_JOB 1_
Answer each question using the column about Carol Carpenter:
(a) How old was Carol Carpenter when she married Daniel?
(b) What job did Daniel Carpenter hold six days a week after finding better work in Los Angeles?
(c) Which office did the Alhambra public assistance office refer her to?
_JOB 2_
Carry on the column about Carol Carpenter from the point where it stops.

Paul V. Coates – Confidential File, Nov. 25, 1959

November 25, 2009 |  2:00 pm


 
Nov. 25, 1959, Mirror Cover

Vice President Richard Nixon will be grand marshal of the Rose Parade!


There Must Be Some Kind Answer to This



Paul Coates    (News item) Mrs. Carol Carpenter, 19, was arraigned in Los Angeles Municipal Court yesterday on felony child-desertion charges . . .

    Today, I took a one-lesson course on How to Turn a Law-Abiding Citizen Into a Criminal.

    I talked with Mrs. Carpenter.  What I learned, I'll pass on to you.

    Then, if you will, judge the woman.  Judge the law.  And judge the morality of the society which has branded her a criminal.

    As background to the case, I'll tell you that Carol Carpenter and her husband, Daniel, were married four years ago, while he was in the Army.  She was a month short of 16 at the time.  He was 18.

    Daniel Carpenter got his Army discharge in November, 1957.  Following it, he worked as a meat-cutter and store clerk in New York and Missouri, until he came to Los Angeles last June.

    He came alone, found a job, saved money, rented a home and then sent for his wife and children, David, 2, and Debra, 1.  They arrived in August.

Dec. 9, 1959, Child Neglect     By that time he had found a better job.  He worked six days a week as a machinist, and frequently spent Sundays working at a car wash.

    Two months ago, Kim, their third child, was born.  And a week later, Carpenter was laid off because of the steel strike.  Their savings were meager, and they disappeared rapidly.

    Carpenter looked for a job without success.  Then he committed a stupid act.  When the kids had gone hungry for two days, and after he and his wife had been turned down by the few charities they thought to contact, he rifled a pay-phone. 

    He was caught and jailed.

    Then Carol Carpenter -- with three infant children -- was alone.

    The rent was due.  The landlady told her to get out.  She did.  She sought help where she could.  A girl friend let Carol and the three children stay with her a few days -- until that landlady complained, too.

    She called ministers, the Bureau of Public Assistance, charity groups, even the police.

    She asked one police officer, "What am I going to do?"

Nov. 25, 1959, Know Your Town     He answered, sarcastically, "What do you want me to do?"

    Catholic charities came up once with money for a week's rent and a few days' groceries. Then she managed to borrow a dollar or two for more milk.

    But a week ago Monday, she was again without money or food.

    On Tuesday, she went back to Catholic Charities.  This time, they wouldn't help her.  She was referred to the Alhambra public assistance office, which referred her to the El Monte public assistance office, which sent her back to Alhambra.

_SUPPLIED INFORMATION_
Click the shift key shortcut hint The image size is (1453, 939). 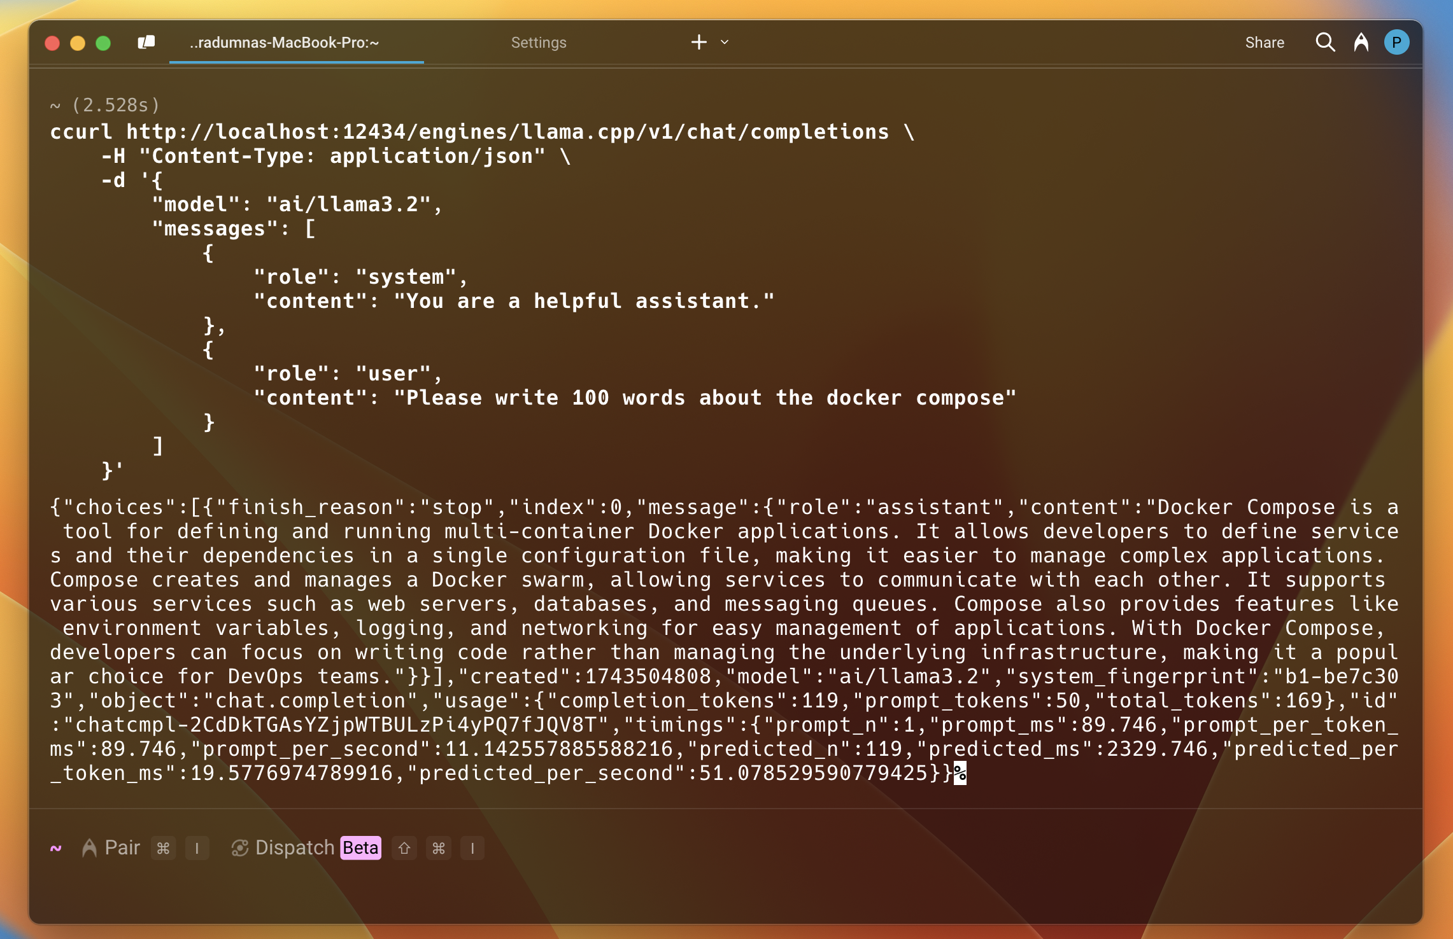(x=404, y=849)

_RESULT 1_
(a) She was a month short of 16.
(b) He worked as a machinist.
(c) The El Monte public assistance office.

_RESULT 2_
She spent all day Wednesday in the Alhambra office, but no one heard her case.  She called some welfare agencies and charities.  No luck.

    Thursday she went to the East Los Angeles public assistance office, which volunteered to sent her back to Missouri. Knowing the red tape she'd have to unravel there before getting food for her children, she declined the trip.

    She called Juvenile Hall, asked if they could care for her children until she could find a job.  The answer was no.  Only if the children were abandoned would Juvenile Hall take them.

    Then she went to visit her husband in jail.  She told him that she was going to abandon the children.  They were sick with colds.  They hadn't eaten in three days.

    "I knew they were starved," she told me today, "because I was starved myself."

    She mentioned that she didn't think her husband believed her.

    "I told him, 'What do you want?  Your children being fed or three dead children?"

    "I didn't know how much of a crime it was," she added to me, "but I didn't care if I went to jail if it would keep them from dying."

With Two Borrowed Dimes

    Then Carol Carpenter took her three infant children into a church and left them there.  From a phone nearby, with two borrowed dimes, she called Juvenile Hall and the church's priest to tell what she'd done.  She wanted her children back, she said, but she couldn't see them starve.

    For this act, Carol Carpenter may go to prison.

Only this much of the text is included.